The key to the dredging for the Port of Port St. Joe is that under two letters of intent the St. Joe Company has secured with energy companies to transport wood pellets to domestic and international markets through the port hinged on dredging being completed sometime 2015.

In a dredge permit pre-application meeting with state and federal agencies in September, that component was the most worrisome to port officials.

On the flip side, there was optimism as the shipping channel is an authorized Corps project and therefore impacts to another Corps project were not evident.

“That is big news,” Pitts said of the decision by the Corps not to require the Section 408 assessment. “That would have been a deal-killer. That was very encouraging.

“We are not going to modify the channel beyond the federally-authorized channel.”

Also encouraging, said Pitts and Bill Perry with HMM, was that it was the lobbying of state agency officials which carried the day for the Port of Port St. Joe during a recent meeting.

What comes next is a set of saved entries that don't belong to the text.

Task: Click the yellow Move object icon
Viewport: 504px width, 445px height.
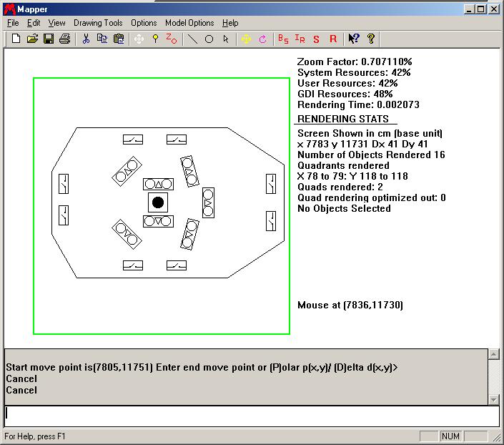Action: coord(246,39)
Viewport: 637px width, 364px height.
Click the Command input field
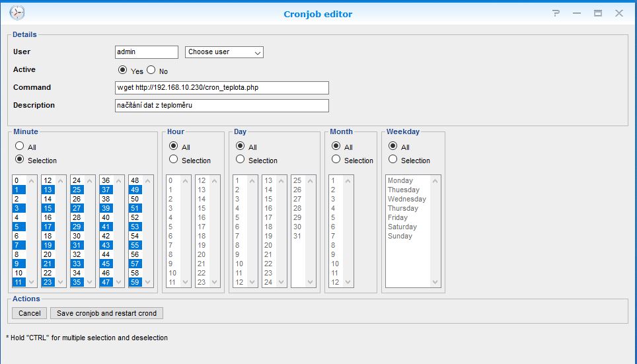221,88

In hiring Pitts – which came after the company and the Port Authority ensured crossed no legal or ethical boundaries – Perry noted Pitts’ long-standing knowledge with the government processes concerning ports as well as deep history with the Port of Port St. Joe.

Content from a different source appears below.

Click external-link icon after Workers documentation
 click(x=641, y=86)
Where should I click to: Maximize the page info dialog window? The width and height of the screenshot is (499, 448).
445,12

Pitts learned of a meeting between officials with the Corps and state agencies. Pitts said last week that entering the meeting it seemed a foregone conclusion that Section 408 would come into play.

But, Pitts said, officials at state agencies lobbied the port’s case and that “support from leadership” was critical.

Pitts reiterated an aggressive timeline mapped out earlier by Perry when the outcome on Section 408 was an unknown.

The hope is to have an application to state and federal agencies within four to six months with a permit in hand by spring.

With the hope of funding for dredging coming in this coming legislative session – the estimated cost is at least $20 million – Pitts said the dredging could be completed by the end of 2014.

“That is an aggressive goal,” Pitts said. “There are too many unknowns to peg our hopes to that schedule.”

Depending on weather, work began this week on assessing materials and any potential contaminants along the floor of the shipping channel, Pitts said.

An assessment of the volume of the materials that will need to be dredged is underway as is a sediment survey, a time-consuming process that involves engineers taking bore samples at as many as 67 GPS identified locations in the ship channel and turning basin.

Potential disposal sites, including the old paper mill site, upland areas owned by St. Joe are being identified, Pitts said, as well as potential locations along St. Joseph Peninsula where any appropriate sandy material would be used for beach nourishment.

“We are working very hard at achieving our schedule,” Pitts said.

A cost –benefit study, to be performed by the Haas Institute out of the University of West Florida, is also underway, said Port Authority chair Leonard Costin.

That study is aimed at demonstrating the value of investing in the development of the Port of Port St. Joe, an important piece for the lobbying of state officials – who have from the governor down emphasized a return on investment gauge – during the coming legislative session.

“I see things coming together,” Costin said. “You can’t overstate the importance”  of the Corps of Engineers’ decision.